Ahmat Effendi | 13 Agustus 2015, 10:40 WIB
Pencarian Bakat Kita Bisa 3, Rakit Mimpi Atlet Muda Berbakat
Kapanlagi.com - Bukan hanya dunia selebriti yang menarik untuk dikupas dalam kisah-kisah keseharian mereka. Banyak atlet di Indonesia yang cukup berprestasi dan malah menghadirkan cerita-cerita inspiratif. 

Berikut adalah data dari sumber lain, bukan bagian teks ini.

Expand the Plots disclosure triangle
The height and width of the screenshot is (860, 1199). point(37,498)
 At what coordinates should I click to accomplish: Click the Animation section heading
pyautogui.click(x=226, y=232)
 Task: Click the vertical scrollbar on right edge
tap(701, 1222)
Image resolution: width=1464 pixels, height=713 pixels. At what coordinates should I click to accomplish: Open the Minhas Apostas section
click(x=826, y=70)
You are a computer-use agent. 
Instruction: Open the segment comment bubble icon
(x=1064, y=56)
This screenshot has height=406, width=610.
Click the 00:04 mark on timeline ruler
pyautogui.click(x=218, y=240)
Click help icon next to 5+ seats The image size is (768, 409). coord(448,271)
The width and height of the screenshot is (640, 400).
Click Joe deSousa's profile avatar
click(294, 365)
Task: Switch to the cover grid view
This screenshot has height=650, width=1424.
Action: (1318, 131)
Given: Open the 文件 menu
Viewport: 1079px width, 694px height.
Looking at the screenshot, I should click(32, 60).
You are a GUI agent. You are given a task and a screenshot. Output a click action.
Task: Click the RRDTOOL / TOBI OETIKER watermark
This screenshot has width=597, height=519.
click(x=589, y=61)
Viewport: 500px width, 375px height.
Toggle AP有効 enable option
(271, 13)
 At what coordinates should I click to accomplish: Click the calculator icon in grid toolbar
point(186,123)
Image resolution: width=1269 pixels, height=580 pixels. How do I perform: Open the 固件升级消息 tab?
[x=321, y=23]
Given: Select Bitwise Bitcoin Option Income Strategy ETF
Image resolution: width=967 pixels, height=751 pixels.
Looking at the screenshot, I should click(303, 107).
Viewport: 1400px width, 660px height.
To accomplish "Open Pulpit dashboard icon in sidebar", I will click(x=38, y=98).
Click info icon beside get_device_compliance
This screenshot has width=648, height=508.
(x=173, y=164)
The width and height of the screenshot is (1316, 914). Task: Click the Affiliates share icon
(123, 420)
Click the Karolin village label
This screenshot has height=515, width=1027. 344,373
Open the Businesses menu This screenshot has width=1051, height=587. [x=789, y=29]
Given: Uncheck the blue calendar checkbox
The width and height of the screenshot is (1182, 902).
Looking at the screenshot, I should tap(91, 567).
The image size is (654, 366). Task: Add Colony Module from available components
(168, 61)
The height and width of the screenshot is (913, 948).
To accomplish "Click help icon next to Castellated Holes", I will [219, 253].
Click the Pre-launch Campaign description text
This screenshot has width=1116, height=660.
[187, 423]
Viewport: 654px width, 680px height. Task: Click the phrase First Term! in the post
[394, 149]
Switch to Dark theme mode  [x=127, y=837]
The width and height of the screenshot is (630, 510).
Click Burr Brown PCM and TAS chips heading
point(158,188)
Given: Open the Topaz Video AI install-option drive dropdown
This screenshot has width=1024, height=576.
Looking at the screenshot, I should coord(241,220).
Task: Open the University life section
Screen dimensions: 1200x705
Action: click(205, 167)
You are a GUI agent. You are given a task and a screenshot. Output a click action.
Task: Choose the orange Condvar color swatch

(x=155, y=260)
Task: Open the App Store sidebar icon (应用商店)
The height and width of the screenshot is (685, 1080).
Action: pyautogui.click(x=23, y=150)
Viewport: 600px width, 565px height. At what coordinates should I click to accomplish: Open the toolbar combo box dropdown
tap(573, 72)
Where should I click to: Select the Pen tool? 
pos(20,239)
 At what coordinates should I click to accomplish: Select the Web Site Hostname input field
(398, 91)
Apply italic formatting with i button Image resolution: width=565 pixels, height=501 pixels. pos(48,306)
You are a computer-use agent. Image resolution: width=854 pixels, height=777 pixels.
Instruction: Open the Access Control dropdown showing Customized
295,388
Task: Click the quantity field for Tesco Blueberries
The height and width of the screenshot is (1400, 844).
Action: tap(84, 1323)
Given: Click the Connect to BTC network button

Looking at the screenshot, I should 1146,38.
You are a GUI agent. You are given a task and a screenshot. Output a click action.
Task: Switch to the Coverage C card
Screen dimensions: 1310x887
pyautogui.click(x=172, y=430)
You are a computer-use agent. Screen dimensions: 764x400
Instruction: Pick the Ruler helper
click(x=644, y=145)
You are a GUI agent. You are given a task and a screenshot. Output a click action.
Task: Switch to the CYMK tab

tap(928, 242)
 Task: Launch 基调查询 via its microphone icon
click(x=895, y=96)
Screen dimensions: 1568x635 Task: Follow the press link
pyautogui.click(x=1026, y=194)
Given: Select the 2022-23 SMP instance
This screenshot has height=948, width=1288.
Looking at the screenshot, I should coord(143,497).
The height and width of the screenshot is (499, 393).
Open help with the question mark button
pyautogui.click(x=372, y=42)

Kali ini ajang pencarian bakat Kita Bisa yang masuk season 3 kembali menyapa pemirsa TV. Atlet-atlet muda berbakat dalam ajang bulu tangkis disorot perjuangannya dan ditampilkan di Kompas TV dan bekerja sama dengan Djarum Foundation.

"Di serial ini kita tidak menghadirkan pertandingan. Tetapi, kita kupas sejarah perjuangan para atlet muda untuk masuk dalam sebuah club dan impian mereka," ujar Dita Nurmasari, produser Kita Bisa season 3 saat Jumpa Pers di Lounge XXI Plaza Senayan, Jakarta Selatan, Jumat (7/8).

Program yang mulai tayang Minggu, 9 Agustus 2015 pukul 14.30 WIB ini menyuguhkan cerita inspiratif perjuangan para atlet muda berbakat untuk menjadi atlet berprestasi. Sebanyak 12 episode bakal ditayangkan untuk mengupas kisah penuh perjuangan tersebut.

"Sebenarnya tidak hanya artis yang bisa kita eksplore. Tetapi perjuangan atlet muda cukup menginpirasi juga. Karena ada peserta yang bapaknya menjadi ojek, bapaknya jualan motor, tetapi mereka mampu berprestasi di bidang ini," katanya.

Layaknya program pencarian bakat lainnya, ada tim juri yang akan menilai bakat-bakat para atlet muda yang ada. Beberapa tokoh penting dalam sejarah olahraga Indonesia seperti Lim Swie King, Christian Hadinata, Ivana Lie, Hastomo Ardi, Susi Susanti dan Eddy Hartono turut terlibat.

Sebagai program manager Bakti Olahraga Djarum Foundation, Budi Dharmawan mengaku di season pertama dan kedua mendapat respon positif. Untuk Kita Bisa Season 3 ini, Budi pun punya keyakinan akan mendapat respon yang sama.

"Televisi Indonesia selama ini belum memberikan ruang kepada dunia olahraga, melalui program ini kita akan memberikan terobosan baru. Minimal akan menginpirasi generasi muda untuki berprestasi," tandasnya.